ScottishPower Renewables has recently been investing in schoolchildren with Mad Science workshops and careers talks to promote a career in science and engineering, where pupils learnt about the difference between renewable and non-renewable energy, and the effects of high and low air pressure.
Careers talks were also given by ScottishPower Renewables’ personnel, including an electrical engineer and environment manager, to raise awareness of the range of opportunities within the offshore wind sector.

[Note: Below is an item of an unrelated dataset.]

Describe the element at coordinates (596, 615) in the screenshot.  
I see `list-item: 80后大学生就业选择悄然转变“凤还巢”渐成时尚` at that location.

ScottishPower Renewables is committed to inspiring the future generation of engineers and scientists to work in the offshore wind industry and these workshops form part of its East Anglia ONE Skills Strategy. The developer has commenced onshore pre-construction work for its East Anglia ONE offshore windfarm. This 102 turbine windfarm, approximately 30 miles off the coast of Suffolk, is planned to meet the electricity demands of up to the equivalent of half a million homes and should be fully operational during 2020.
Mad Science, which provides hands-on educational experiences for children, visited twelve primary and secondary schools across the East Anglia region, giving assemblies and workshops packed with ‘windy’ science experiments, such as testing the optimum number of blades and blade angles on a turbine.
Matthew Green, teacher at Bucklesham Primary School, Suffolk, said: “The children were really engaged by Mad Science’s assembly and workshops; that sort of hands on learning is invaluable. The activities were great fun for the pupils, with experiments and predictions. This type of activity really inspires them to investigate a world full of science.”
Becky Hall, a work-related learning coach at East Norfolk Sixth Form College, said: “This was a very valuable careers talk, providing students with knowledge about upcoming opportunities which made them question and think about future choices. It was really inspiring.”
Charlie Jordan, project director for East Anglia ONE, said: “East Anglia ONE is the first of four offshore projects we are planning off the coast of Suffolk and we’re keen to develop a skilled, local work force that can access the jobs these projects will bring to the region. Inspiring children to consider a career in science or engineering and supporting young adults through career decisions is an important part of our skills strategy and commitment to East Anglia.”
Helium Helen, Mad Scientist at Mad Science, said: “I was thrilled to see the children’s enthusiasm and captivation by the topic. Whilst a few children already had knowledge on the subject, most attended the workshops and assemblies with little understanding of renewable and non-renewable energy. However, they left genuinely inspired by the investigations and with a clear vision of the importance of alternative energy sources. The feedback from school staff across the board has been terrific.”